Nike Blanket Petition
Catt Mazza’s “Nike Blanket Petition” crowdsourced crocheted and knit squares from crafters in more than 30 countries.

"The goal of stitching the swoosh was to connect the handmade to the mass-produced, but also for participants to consider the ways we have voice in the global economy. This can be through voting with our dollar, activism or other forms of creative resistance," Mazza said.

"The 'Nike Blanket Petition' builds on feminist strategies of resistance. The labor force of apparel production is still largely women. The piece draws on the spirit of women in the labor movements of early industrial capitalism - workers protesting unfair wages, unsanitary conditions, inhumane hours, et cetera — and applies it to our present day conditions. The work is also influenced by craft traditions of collaborative quilting as well as feminist and social practice art," Mazza said.

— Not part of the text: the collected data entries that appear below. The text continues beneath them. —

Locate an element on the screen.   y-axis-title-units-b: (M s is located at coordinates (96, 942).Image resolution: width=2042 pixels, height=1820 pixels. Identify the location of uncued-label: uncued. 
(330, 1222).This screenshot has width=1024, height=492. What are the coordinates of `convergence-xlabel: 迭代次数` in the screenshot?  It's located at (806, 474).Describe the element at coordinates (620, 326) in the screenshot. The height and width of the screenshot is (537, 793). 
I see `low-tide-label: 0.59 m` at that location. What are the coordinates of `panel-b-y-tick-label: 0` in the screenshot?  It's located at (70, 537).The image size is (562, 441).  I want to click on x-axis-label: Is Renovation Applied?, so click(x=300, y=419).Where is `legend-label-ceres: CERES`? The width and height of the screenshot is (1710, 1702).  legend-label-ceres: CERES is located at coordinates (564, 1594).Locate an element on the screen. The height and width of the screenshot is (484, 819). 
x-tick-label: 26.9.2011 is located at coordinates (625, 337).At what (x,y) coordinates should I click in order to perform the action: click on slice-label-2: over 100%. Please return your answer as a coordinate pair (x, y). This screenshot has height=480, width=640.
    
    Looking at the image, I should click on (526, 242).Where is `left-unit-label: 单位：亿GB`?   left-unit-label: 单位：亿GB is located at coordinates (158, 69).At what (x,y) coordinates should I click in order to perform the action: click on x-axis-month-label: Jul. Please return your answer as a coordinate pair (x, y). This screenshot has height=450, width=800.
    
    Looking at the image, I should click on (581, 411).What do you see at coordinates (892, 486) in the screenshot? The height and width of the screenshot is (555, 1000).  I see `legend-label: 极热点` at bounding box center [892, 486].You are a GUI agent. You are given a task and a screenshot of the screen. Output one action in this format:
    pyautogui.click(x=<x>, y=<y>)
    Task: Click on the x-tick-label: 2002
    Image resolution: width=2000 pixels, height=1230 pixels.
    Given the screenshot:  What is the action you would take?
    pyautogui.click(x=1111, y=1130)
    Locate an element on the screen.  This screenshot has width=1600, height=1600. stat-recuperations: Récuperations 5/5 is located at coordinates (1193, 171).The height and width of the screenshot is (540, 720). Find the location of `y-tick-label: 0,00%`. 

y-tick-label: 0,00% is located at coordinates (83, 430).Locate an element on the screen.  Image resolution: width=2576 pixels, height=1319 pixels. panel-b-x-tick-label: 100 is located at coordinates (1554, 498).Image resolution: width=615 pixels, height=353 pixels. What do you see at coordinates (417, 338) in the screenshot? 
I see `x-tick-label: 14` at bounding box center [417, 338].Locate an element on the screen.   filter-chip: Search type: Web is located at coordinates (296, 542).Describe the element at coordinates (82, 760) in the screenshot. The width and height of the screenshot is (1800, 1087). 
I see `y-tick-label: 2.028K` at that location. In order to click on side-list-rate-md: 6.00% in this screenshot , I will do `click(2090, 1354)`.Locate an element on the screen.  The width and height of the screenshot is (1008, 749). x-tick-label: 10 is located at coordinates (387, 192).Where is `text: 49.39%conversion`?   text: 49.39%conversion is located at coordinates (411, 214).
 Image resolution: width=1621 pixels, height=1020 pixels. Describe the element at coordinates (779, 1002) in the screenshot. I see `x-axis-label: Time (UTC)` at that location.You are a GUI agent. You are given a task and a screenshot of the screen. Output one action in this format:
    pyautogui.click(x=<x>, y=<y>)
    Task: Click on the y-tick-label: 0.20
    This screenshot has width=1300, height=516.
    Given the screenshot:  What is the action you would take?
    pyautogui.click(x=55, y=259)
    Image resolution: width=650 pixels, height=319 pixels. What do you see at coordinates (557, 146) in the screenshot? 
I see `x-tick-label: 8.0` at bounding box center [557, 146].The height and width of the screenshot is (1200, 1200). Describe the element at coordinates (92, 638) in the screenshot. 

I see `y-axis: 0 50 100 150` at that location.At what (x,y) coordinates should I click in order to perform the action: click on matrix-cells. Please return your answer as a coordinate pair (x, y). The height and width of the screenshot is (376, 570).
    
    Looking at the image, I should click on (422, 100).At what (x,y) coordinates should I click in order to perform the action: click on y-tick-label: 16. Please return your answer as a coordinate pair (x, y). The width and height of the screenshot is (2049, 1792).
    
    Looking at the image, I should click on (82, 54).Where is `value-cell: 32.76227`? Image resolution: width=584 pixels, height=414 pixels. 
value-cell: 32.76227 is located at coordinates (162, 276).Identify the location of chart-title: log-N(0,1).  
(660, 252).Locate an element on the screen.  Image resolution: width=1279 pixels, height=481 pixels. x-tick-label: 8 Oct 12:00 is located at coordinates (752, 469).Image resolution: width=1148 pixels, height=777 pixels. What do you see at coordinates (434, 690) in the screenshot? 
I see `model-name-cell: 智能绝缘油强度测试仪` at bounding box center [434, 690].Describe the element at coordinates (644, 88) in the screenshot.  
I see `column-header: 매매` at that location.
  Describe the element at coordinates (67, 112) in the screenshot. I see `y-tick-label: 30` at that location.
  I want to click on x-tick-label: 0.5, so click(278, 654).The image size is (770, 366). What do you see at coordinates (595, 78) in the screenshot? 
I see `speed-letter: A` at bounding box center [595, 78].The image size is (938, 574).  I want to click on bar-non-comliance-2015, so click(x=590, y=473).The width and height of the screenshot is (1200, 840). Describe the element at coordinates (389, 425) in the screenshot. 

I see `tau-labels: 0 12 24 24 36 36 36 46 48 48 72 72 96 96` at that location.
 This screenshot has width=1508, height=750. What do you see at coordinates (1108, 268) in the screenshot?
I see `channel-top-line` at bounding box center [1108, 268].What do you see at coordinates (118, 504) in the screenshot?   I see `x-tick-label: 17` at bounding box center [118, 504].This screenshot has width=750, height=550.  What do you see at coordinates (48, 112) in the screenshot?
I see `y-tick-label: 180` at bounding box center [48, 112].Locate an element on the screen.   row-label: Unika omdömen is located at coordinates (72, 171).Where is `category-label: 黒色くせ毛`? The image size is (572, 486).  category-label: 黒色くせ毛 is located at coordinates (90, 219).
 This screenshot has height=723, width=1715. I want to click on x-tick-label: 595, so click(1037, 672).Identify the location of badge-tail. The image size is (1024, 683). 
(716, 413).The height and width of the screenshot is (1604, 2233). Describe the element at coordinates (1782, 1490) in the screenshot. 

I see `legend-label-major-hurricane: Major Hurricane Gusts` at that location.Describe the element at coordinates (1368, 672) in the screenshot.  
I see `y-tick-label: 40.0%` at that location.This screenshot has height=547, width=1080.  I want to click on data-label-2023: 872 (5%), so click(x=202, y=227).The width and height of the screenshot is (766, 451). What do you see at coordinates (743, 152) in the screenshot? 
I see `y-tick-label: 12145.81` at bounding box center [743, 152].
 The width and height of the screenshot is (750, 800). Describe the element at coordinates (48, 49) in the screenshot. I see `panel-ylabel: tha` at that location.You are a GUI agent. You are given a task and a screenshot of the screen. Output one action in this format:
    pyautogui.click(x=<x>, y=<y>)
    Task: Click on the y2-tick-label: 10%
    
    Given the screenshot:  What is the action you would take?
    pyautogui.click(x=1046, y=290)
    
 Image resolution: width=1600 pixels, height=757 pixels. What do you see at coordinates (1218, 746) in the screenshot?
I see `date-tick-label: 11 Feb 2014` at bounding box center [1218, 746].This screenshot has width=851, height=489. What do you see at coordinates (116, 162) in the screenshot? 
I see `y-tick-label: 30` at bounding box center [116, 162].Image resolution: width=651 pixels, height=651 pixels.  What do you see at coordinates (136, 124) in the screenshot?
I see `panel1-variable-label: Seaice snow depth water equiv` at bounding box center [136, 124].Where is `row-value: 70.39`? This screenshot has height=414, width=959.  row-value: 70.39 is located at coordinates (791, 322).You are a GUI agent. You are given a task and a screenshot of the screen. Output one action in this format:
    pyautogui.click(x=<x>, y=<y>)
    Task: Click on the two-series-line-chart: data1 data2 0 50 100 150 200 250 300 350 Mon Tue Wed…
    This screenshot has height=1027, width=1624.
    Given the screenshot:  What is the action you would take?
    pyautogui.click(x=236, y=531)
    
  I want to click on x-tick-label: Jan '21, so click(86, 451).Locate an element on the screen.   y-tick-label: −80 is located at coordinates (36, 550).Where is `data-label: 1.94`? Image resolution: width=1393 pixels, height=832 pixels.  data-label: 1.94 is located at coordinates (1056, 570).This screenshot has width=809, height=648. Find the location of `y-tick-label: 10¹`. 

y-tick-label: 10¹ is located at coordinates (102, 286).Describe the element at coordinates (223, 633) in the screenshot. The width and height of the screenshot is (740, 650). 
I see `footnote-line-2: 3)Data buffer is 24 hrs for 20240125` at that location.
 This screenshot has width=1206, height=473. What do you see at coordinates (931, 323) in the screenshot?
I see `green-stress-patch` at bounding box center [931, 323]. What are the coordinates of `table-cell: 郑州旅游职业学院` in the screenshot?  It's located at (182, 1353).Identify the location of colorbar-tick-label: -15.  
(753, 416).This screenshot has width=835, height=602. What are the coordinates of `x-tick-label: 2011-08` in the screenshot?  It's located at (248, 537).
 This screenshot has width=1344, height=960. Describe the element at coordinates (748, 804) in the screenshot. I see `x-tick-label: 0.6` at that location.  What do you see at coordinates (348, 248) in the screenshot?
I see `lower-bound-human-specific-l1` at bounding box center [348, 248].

Silver said she was thrilled to have "Freebird" included in Washko's exhibit.

"At 23 years old, 'Freebird' is now considered an important historical work that uses appropriation and performance to disrupt dominant power dynamics of gender and popular culture," Silver said.

"'Freebird' is a humorous send-up of heteronormative, patriarchical popular culture. In 'Freebird,' I played with star-directed desires by inserting myself first into the Academy Awards, where, through the power of editing, my character receives appreciative glances and throwing kisses from major movie stars such as Jodie Foster, Barbra Streisand, Geena Davis and Susan Sarandon. In the second section, I impersonated the lead singer of Lynyrd Skynyrd, Ronnie Van Zant, and lip-synced the song 'Freebird.' In the third section of the video, I embody an out-and-proud lounge singer celebrating lesbian lust and desire.

"The first two roles, appearing on the Academy Awards and laid-back rock star dude, are ones that were not possible, as a gender non-conforming lesbian, for me to actually inhabit. However, things are changing. Recently the young superstar, Kristen Stewart, stated on a recent Saturday Night Live episode that she is, 'so gay, dude.'"

Cox said that part of the gallery's mission is to expand notions of art and culture, as well as explore regional and international investigations across media.

"We are proud to host 'Hacking / Modding / Remixing as Feminist Protest' at a time when dialogue surrounding gender, technology and feminism is much-needed," Cox said.